Los salteadores de caminos
La república es virtuosa cuando la manejen salteadores de caminos que con gusto entrarían a saco en el tesoro, pero no se les permite hacerlo. Y como por un santo hay millones de malandrines, mejor hacer todo por protegernos de éstos, y no de aquéllos. Porque el verdadero origen de la corrupción no es la condición social, racial, sexual, nacional, partidista o independiente, civil o militar, religiosa o seglar de un individuo o un pueblo. Porque igual se corrompen los gobiernos de Arabia Saudita y de Israel, de Noruega y de Zambia, de Estados Unidos y de Francia, y de Inglaterra y de Venezuela. El verdadero origen de la corrupción es el poder. Los fundadores de aquella república virtuosa propuesta en 1947 por la Asamblea Nacional Constituyente creyeron haber encontrado en sus textos, así como en la probidad de sus hombres, el remedio definitivo contra el cáncer de la corrupción. Vana ilusión, si al mismo tiempo se estaban vertiendo el alimento para esa corrupción, al hacer crecer de manera desproporcionada el Estado, o sea el Poder, o sea la corrupción: vertiendo gasolina para apagar un incendio.
Es por eso que hoy vemos confirmarse cuanto dijimos hace once años: que la corrupción que esperaba a Venezuela sería mayor de cuanta habíamos conocido en los cuarenta años anteriores.
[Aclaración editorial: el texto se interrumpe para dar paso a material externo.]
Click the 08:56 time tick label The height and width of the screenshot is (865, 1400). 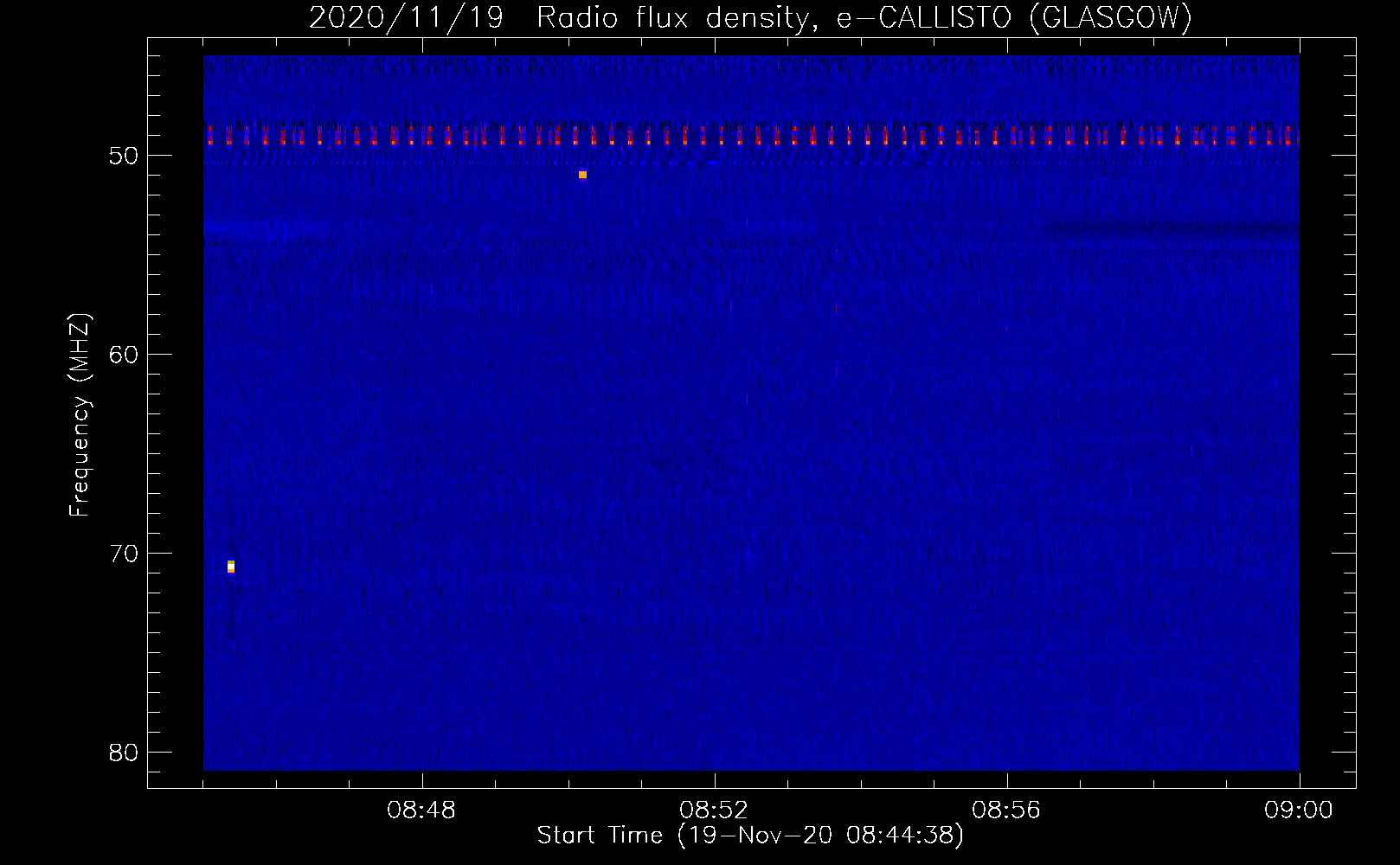pos(1006,811)
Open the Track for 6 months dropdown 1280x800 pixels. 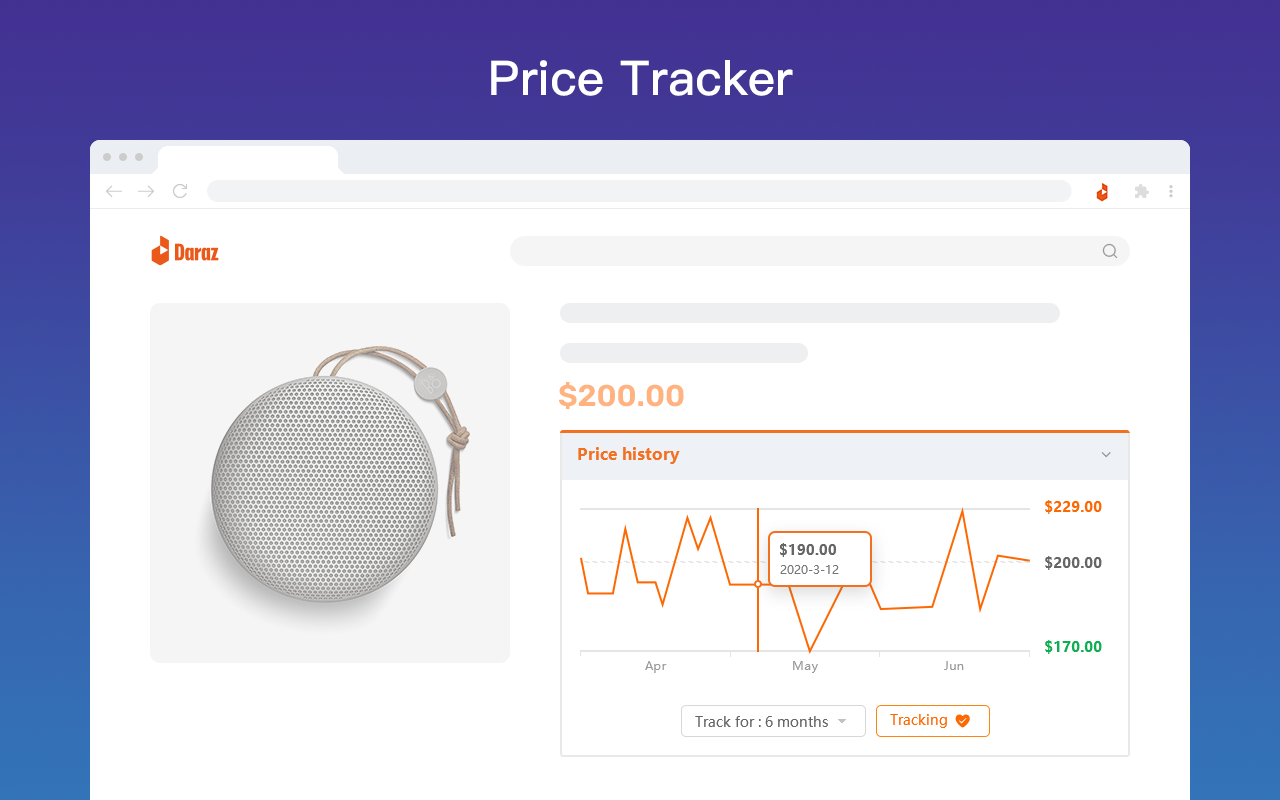[773, 721]
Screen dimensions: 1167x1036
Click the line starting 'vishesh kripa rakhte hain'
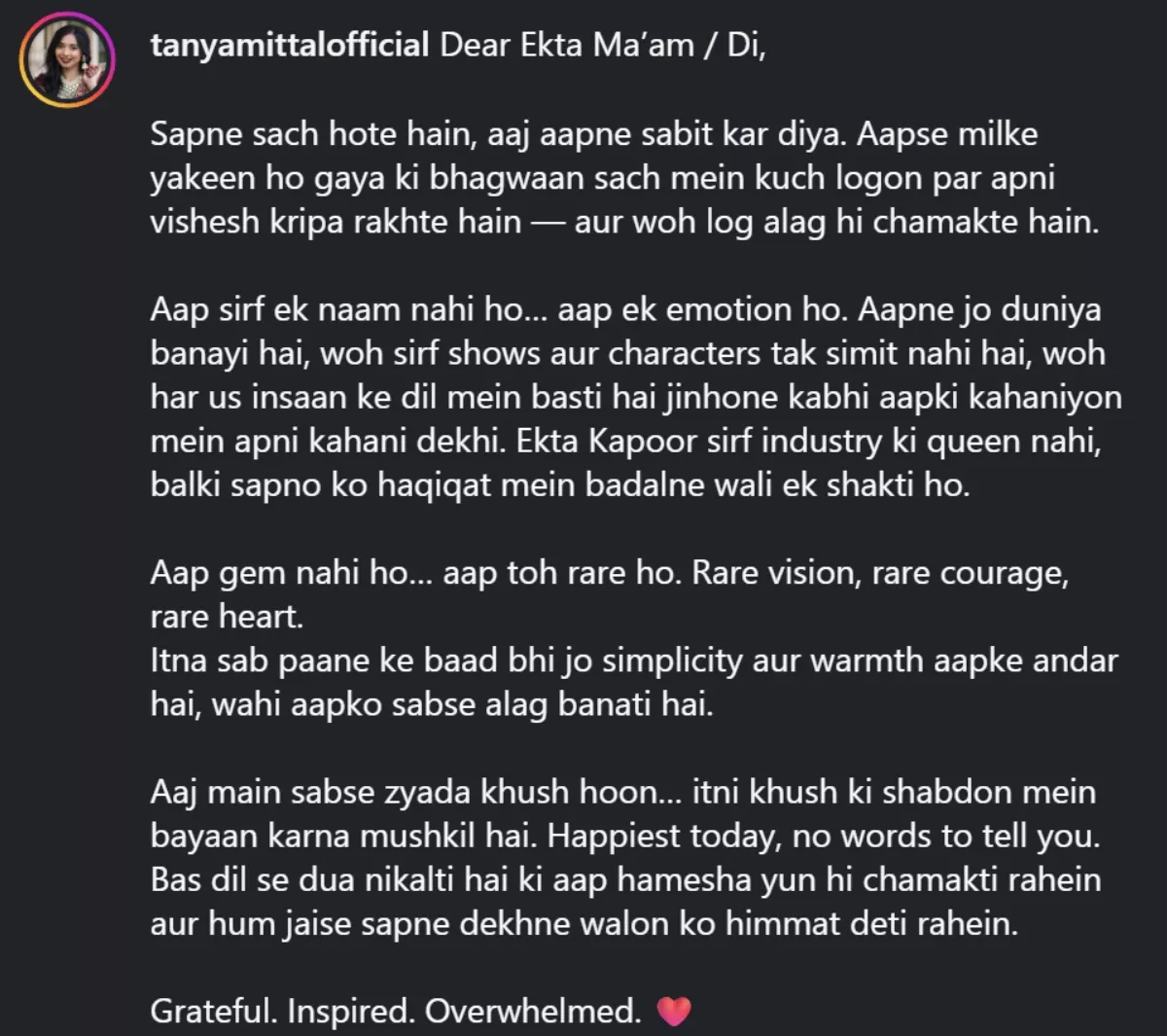pyautogui.click(x=624, y=222)
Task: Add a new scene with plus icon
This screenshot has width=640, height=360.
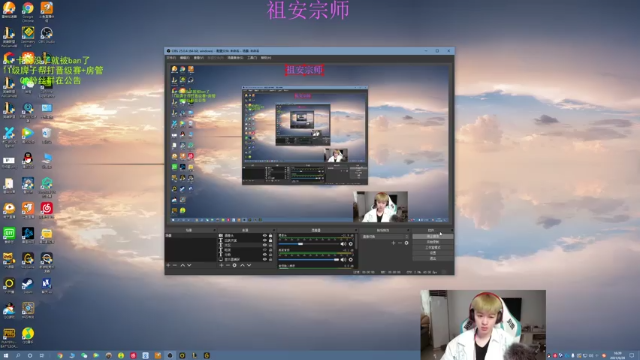Action: (168, 265)
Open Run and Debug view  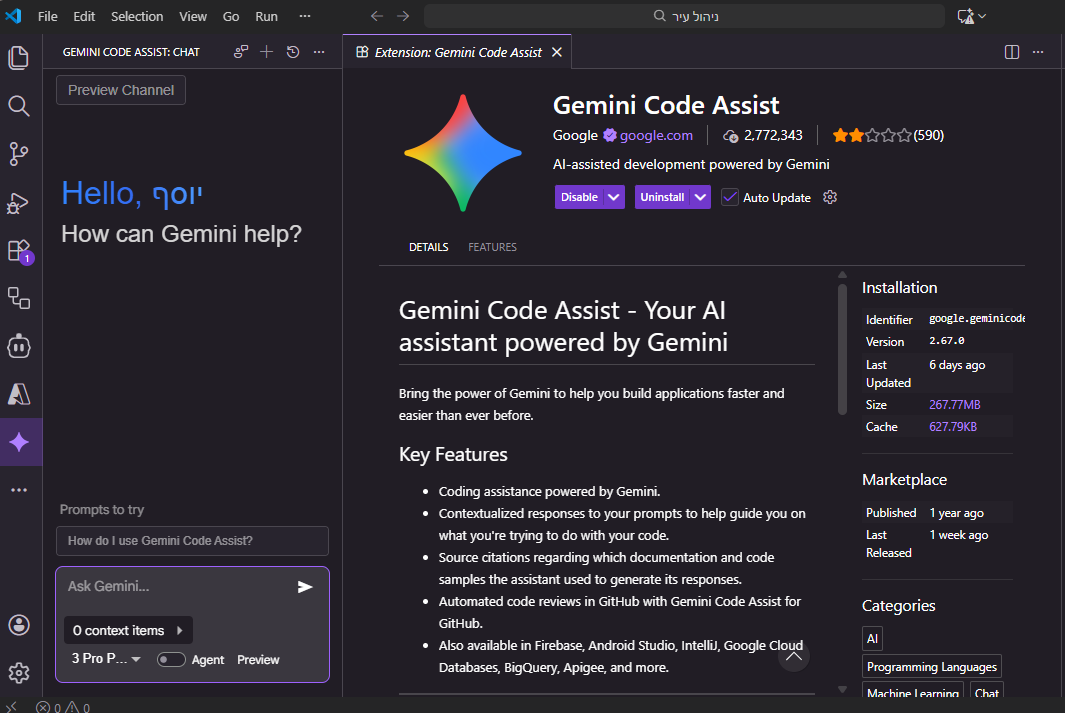pos(19,202)
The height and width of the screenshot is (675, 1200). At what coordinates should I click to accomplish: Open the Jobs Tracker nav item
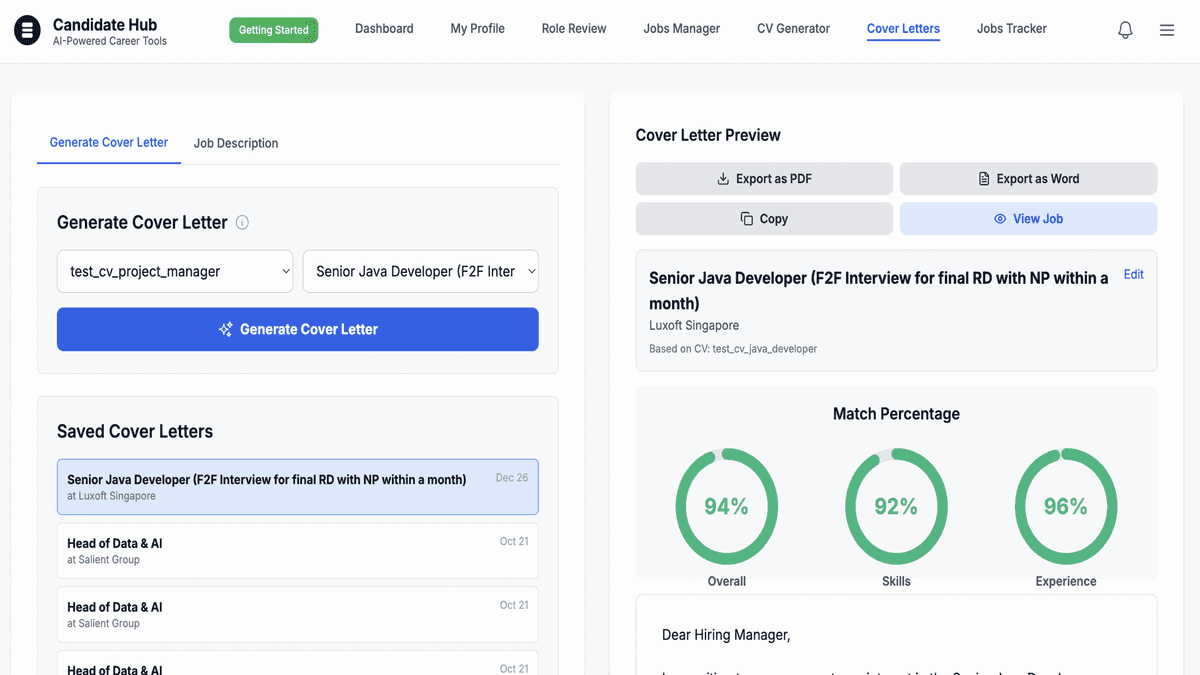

Porque el teniente coronel era ya partidario hablado y escrito de la reducción al mínimo de los poderes contralores, en primer lugar, del Congreso y la Corte Suprema y de todo cuanto pudiese poner un límite a la acción del Presidente y sus soldados.
Pero eso no se queda ahí: la corrupción tiene otro rostro. Una buena cantidad de los votantes que lo eligieron en 1998, no votó porque quería un buen gobierno. Ni, como se dice, por rabia o frustración, y ni siquiera por castigar el empobrecimiento general o la corrupción. No: votó porque quería una dictadura. Este es el más grande e imperdonable mal que Zeabarón le ha hecho al país: revolver y hacer aflorar el viejo sedimento autoritario que está en el fondo de toda sociedad.